Melania Trump loses footing with elephant, but not with kids
NAIROBI, Kenya (AP) — Melania Trump briefly lost her footing when a baby elephant startled her with a sudden move, but the first lady was anything but out of step when children at an orphanage welcomed her to their home with African song and dance.
It didn't take long for the typically reserved U.S. first lady to dive fully into the moment.
Mrs. Trump arrived at The Nest orphanage on Friday after helping feed baby elephants, still clad in the riding pants and tall brown boots she had worn on a safari. A group of children who live at the orphanage and had been waiting for their American visitor broke into song and dance.
With a child's hand clasped in each of hers, Mrs. Trump led the group up a walkway toward the home for orphaned infants, sashaying to the music as she approached a bank of waiting news cameras.
The first lady was similarly immersed in the moment earlier at Nairobi National Park, where she had gone early Friday to highlight elephant conservation.
Mrs. Trump seemed reticent at first but she eventually stepped down from the platform she was standing on to take a large milk bottle with a big red nipple and feed some of the orphaned elephants being raised at the park a few miles outside of downtown Nairobi.

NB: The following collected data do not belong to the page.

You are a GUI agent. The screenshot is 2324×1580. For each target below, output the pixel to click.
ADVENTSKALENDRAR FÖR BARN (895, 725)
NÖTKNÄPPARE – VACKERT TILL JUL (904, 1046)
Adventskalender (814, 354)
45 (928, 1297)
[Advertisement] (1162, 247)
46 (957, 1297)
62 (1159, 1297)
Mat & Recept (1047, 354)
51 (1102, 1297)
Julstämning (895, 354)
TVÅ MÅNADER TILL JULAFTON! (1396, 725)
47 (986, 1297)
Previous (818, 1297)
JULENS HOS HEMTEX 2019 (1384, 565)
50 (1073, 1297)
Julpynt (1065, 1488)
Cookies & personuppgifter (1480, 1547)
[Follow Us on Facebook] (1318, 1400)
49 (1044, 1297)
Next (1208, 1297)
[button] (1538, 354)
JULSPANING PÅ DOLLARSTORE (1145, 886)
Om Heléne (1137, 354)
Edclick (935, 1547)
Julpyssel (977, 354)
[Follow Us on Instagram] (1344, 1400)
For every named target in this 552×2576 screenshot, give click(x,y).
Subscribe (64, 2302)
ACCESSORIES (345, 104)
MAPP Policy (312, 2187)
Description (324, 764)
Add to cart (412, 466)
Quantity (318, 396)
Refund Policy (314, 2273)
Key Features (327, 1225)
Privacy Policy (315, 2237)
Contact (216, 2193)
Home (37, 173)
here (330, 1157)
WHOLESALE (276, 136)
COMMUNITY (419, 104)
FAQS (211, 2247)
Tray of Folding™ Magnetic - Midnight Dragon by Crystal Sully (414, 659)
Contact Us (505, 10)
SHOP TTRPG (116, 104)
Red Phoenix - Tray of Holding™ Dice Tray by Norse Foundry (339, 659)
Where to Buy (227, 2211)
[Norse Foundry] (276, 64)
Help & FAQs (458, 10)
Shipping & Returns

Soon she was petting and stroking the elephants, smiling and laughing and having a good time.
Her focus on saving elephants seemed at odds with policies put forth by her husband, President Donald Trump.
The Trump administration recently decided to again allow Americans to import the body parts of African elephants shot for sport. The administration said removing a ban on elephants imported from Zimbabwe and Zambia and encouraging wealthy big-game hunters to kill the threatened mammals would help raise money for conservation programs.
Trump at first decried lifting the ban, but he did not intervene in a federal agency decision to begin judging the importation of elephant trophies on a "case-by-case basis." Trump's adult sons, Donald Trump Jr. and Eric Trump, are trophy hunters.
It was the second time in as many days that the first lady promoted policies out of step with her husband's.
A day earlier at a primary school in Malawi, Mrs. Trump highlighted work done by the U.S. Agency for International Development to help improve child literacy in the country. Trump has twice tried unsuccessfully to slash USAID's budget by a third.
After donning a white pith helmet, Mrs. Trump later climbed into an open-air vehicle for the 90-minute safari, taking photos on an iPhone and peering through binoculars for a closer look at zebras, giraffes, impalas, sleeping rhinos and hippos bobbing in water.
She also visited a site where 105 tons of ivory was burned as part of an effort to discourage the trade. Ivory can only be extracted from elephants after they have been killed.
Back at the orphanage, Mrs. Trump left the same way she arrived.
After an outdoor book reading session, she was encircled by the same children she led up the driveway as they sang and danced some more. The first lady was quickly encircled by the gleeful children and she smiled and danced some more.